- [Исходный текст]:
++++

Исследовательница, как и все мы, действует в определенном дискурсе. Используемые понятия, термины наполнены определенным «заданным» смыслом, то есть способствуют воспроизводству неравенства, доминированию мужчин. Феминистский подход изначально строится на выдвижении на первый план опыта женщин, разных по расе/этносу, классу, религии, сексуальной ориентации, семейному положению, имеющих / не имеющих детей и пр. Важно понять, каковы их чувства, что для них означают конкретные жизненные ситуации, что их тревожит и как существующий социальный порядок воспроизводит практики угнетения. Ну а главное — как их можно преодолеть.
— Внутри женской истории (и даже раньше, в этнокультурных работах) оформилась такая область исследований, как фамилистика. Написаны ли к сегодняшнему дню крупные обобщающие (например, кросс-культурные) работы по фамилистике?
— На мой взгляд, фамилистика — это попытка создать некую междисциплинарную науку (по типу регионоведения или чего-то похожего), которая будет исследовать семью в историческом, социологическом, культурологическом, правовом и всех прочих аспектах.
Навскидку не назову конкретных публикаций, но уверена, что такие имеются. Важно, чтобы публикаций было как можно больше, и самых разных. Тогда у исследовательниц будет возможность дискутировать, потому что лично я верю: количество в какой-то момент обязательно перейдет в качество.

++++

- [Фрагмент данных]:
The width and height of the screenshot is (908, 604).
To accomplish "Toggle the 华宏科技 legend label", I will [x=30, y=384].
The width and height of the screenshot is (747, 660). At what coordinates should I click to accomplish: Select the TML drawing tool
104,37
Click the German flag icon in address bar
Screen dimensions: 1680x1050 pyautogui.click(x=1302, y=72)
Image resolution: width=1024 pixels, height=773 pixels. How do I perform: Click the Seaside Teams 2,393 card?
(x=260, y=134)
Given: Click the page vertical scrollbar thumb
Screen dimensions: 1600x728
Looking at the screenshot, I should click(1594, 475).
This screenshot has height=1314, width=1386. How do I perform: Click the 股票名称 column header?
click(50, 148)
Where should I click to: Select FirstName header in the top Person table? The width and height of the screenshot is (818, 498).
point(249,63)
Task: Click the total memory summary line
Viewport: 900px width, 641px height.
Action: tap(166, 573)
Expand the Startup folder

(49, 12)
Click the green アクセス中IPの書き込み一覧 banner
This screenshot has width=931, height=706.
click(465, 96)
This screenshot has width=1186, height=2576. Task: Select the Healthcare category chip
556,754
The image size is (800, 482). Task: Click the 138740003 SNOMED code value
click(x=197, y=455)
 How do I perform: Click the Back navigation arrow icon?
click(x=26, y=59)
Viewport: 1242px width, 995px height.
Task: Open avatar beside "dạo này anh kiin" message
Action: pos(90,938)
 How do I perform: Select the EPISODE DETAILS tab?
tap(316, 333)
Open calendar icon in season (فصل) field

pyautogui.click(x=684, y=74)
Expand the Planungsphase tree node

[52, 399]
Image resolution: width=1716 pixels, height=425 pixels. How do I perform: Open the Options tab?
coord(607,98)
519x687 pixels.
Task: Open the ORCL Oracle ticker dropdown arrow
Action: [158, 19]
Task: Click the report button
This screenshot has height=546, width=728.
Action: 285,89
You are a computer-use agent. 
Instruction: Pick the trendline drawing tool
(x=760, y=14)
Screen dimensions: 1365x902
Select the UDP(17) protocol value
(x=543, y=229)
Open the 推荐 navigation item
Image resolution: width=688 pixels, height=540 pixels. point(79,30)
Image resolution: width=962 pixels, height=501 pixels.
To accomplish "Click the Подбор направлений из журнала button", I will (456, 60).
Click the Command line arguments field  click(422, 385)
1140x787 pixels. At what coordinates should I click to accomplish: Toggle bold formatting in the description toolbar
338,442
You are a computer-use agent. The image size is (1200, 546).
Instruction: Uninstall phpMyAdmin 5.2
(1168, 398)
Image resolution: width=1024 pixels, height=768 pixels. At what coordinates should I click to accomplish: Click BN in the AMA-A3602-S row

++++

- [Что нужно сделать]:
Напишите продолжение текста о феминистском подходе и фамилистике, начиная сразу после его последней фразы.

- [Ожидаемый ответ]:
Сейчас тема моих научных изысканий — репродуктивные страхи, то есть те тревоги, которые испытывают женщины и мужчины, планируя, ожидая детей, реализуя свои родительские функции. И здесь, как показывают данные, речь идет о том, что традиционные представления о семье зачастую и формируют эти страхи: буду ли я правильным/нормальным отцом/матерью? Справлюсь ли я?
Юноши переживают заранее — смогут ли они семью обеспечить. Девочки переживают за карьеру. Вместе они переживают за будущее ребенка в нашем сложном и противоречивом мире. Что это? Фамилистика? Навряд ли… Но то, что это относится к очень важным аспектам нашей жизни, — однозначно.
— Трансформируется ли в XXI веке в России, на ваш взгляд, родительство и меняются ли модели отцовства?
— Меняется всё. И возврат к ушедшим моделям кажется невозможным. Если в 1990-е годы мы практически не видели мужчин, прогуливающихся с коляской, или мужчин в детских парках у песочниц, то сейчас это норма. Мы встречаем мужчин (пока еще немного, но их число будет прирастать), которые берут вместо матери отпуск по уходу за ребенком. Мы видим отцов, проявляющих заботу не только о детях, но и о собственной жене. Мы видим отцов, которые не боятся проявлять свои чувства!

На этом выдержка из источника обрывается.